La náusea. Las guerras constituyen circunstancias extremas en las sociedades humanas. Desmoronan los vínculos, crean héroes de personas ordinarias, terminan con las vidas. Las naciones constituyen la categoría cultural de identidad más extendida entre los humanos y son, además, los ámbitos en los cuales algunos humanos pueden relacionarse con otros humanos en espacios tales como las Naciones Unidas, la Organización Mundial de Comercio o el Banco Mundial. También tiene organismos específicos para regular los conflictos bélicos y allí aparece la importancia del Consejo de Seguridad de Naciones Unidas, donde cinco naciones tienen el privilegio de ser miembros permanentes. Estas categorías de naciones son, entonces, imprescindibles. Tienen, a la hora de los escenarios de guerra, tanta importancia como los cañones o los barcos. Es más, una diplomacia firme y decidida puede lograr triunfos que jamás podrían conseguirse mediante un conflicto armado. En ese sentido, vale la pena rescatar un concepto tratado por Hanna Arendt y que es la identificación de las elites sociales con “el populacho”, un concepto peyorativo pero que intenta dar cuenta de que la apelación al patriotismo o al militarismo suele ser una retórica impulsada por los poderosos y tomada por sectores medios empobrecidos o directamente sectores populares.

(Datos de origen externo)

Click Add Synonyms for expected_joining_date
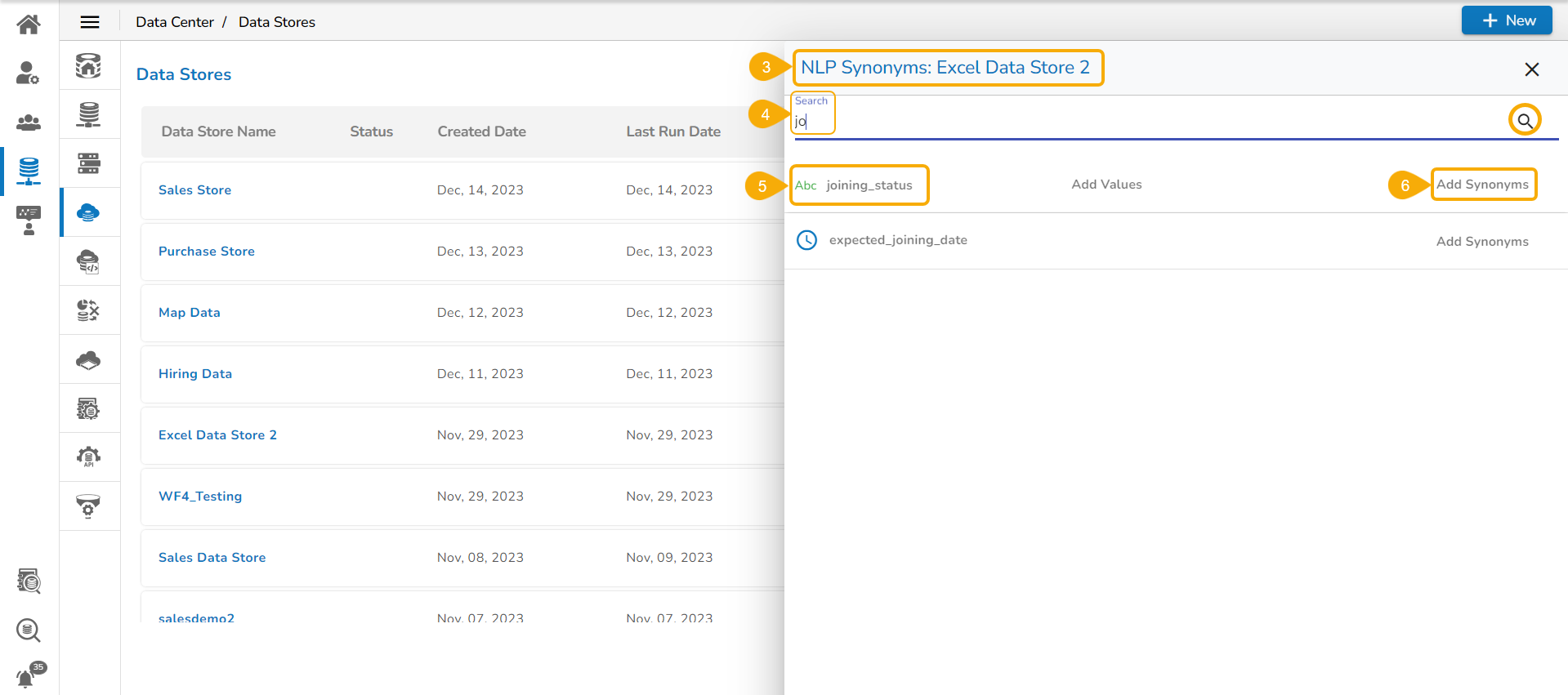 coord(1482,242)
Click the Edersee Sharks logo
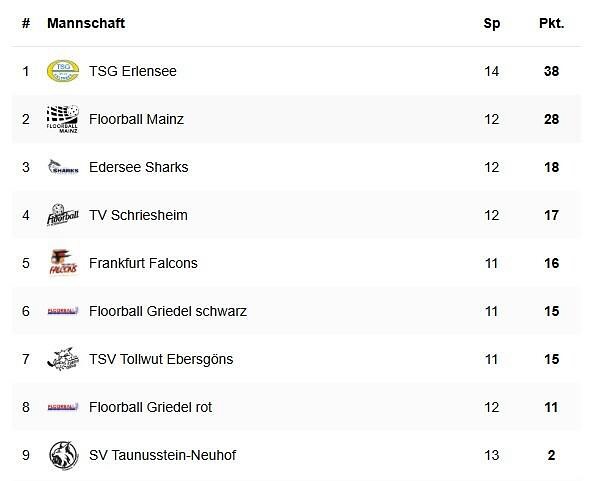Screen dimensions: 614x481 point(63,167)
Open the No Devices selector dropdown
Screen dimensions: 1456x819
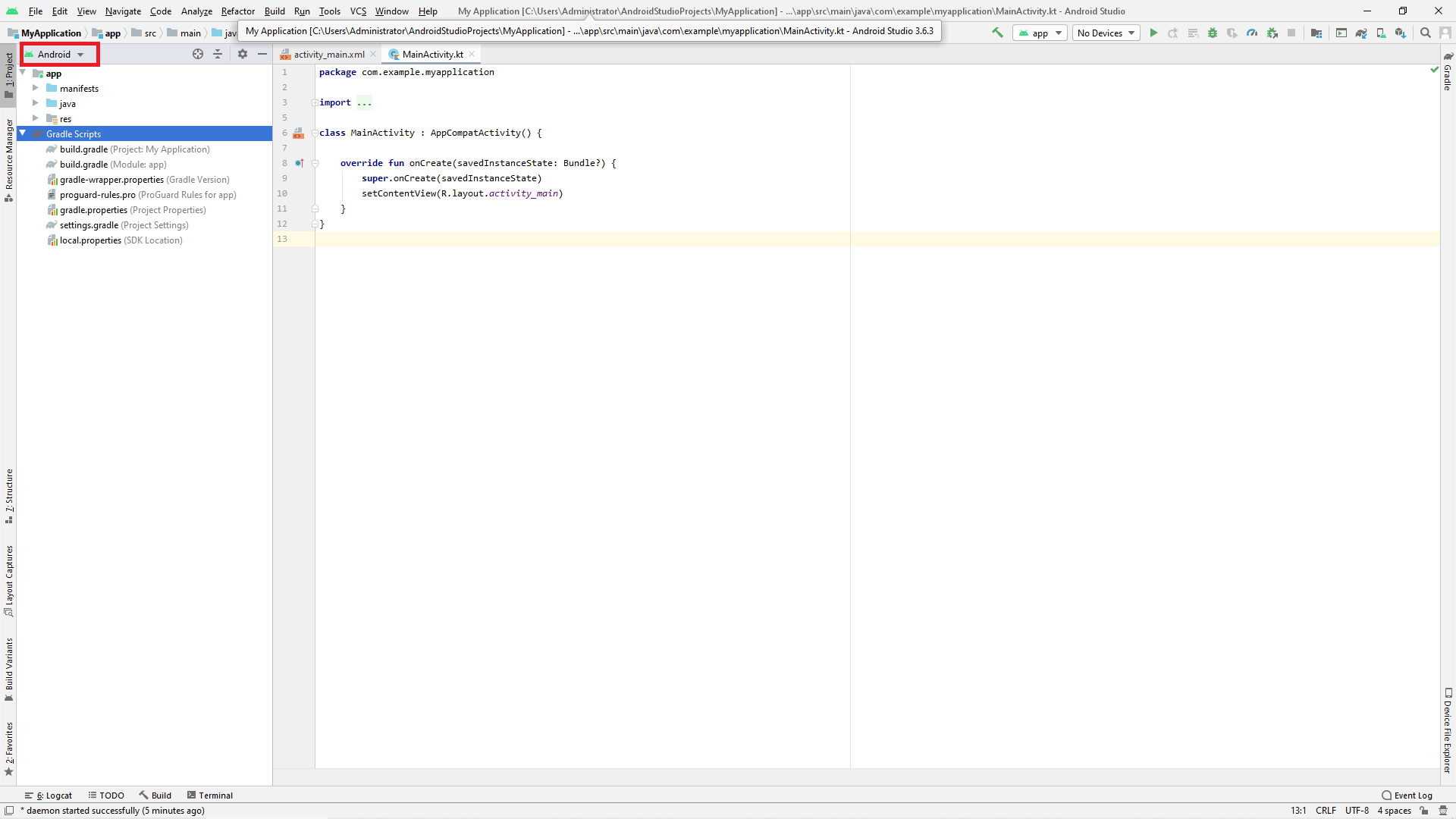point(1106,33)
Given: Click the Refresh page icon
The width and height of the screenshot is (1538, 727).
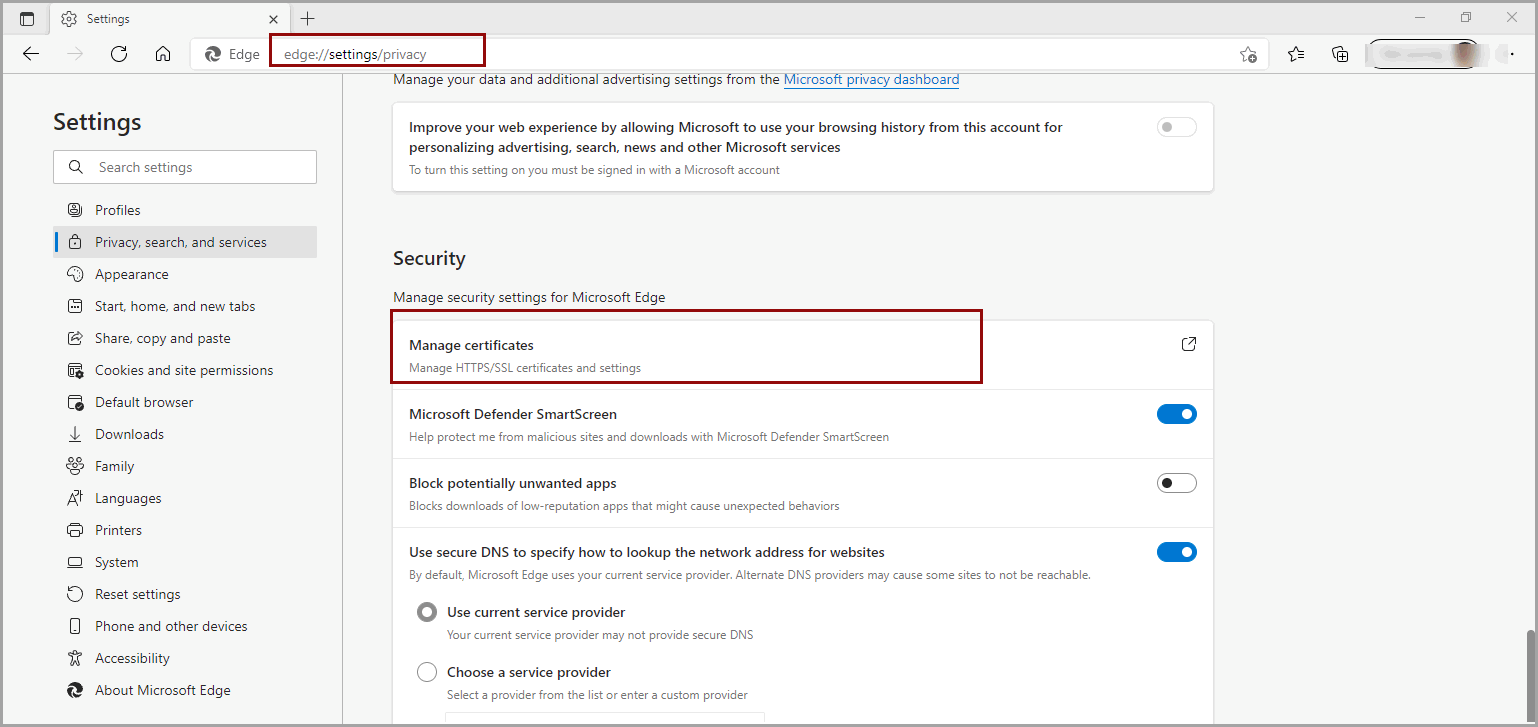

La guerra no sólo es nauseabunda en los escenarios donde se mata gente. Lo es después. Las cifras de suicidios entre ex combatientes argentinos y británicos son indicativas de que no sólo perdura en el tiempo en la eliminación de vidas, sino que puede ser cruel con victoriosos y derrotados, con profesionales de la guerra o con colimbas voluntariosos. La lucha por la soberanía no es un fantasma bélico. Es un reclamo legítimo de una comunidad nacional –Argentina– que no va a ser apoyada por los ciudadanos de otra comunidad, la británica. Eso no debería alimentar los fantasmas de la guerra. Antes de pensar, por ejemplo, que es importante ganarle a los ingleses en un match deportivo, sería bueno tener presente que la locura de la guerra llevó a muchos argentinos y a muchos ingleses a no poder seguir viviendo y eligieron ser sus propios victimarios.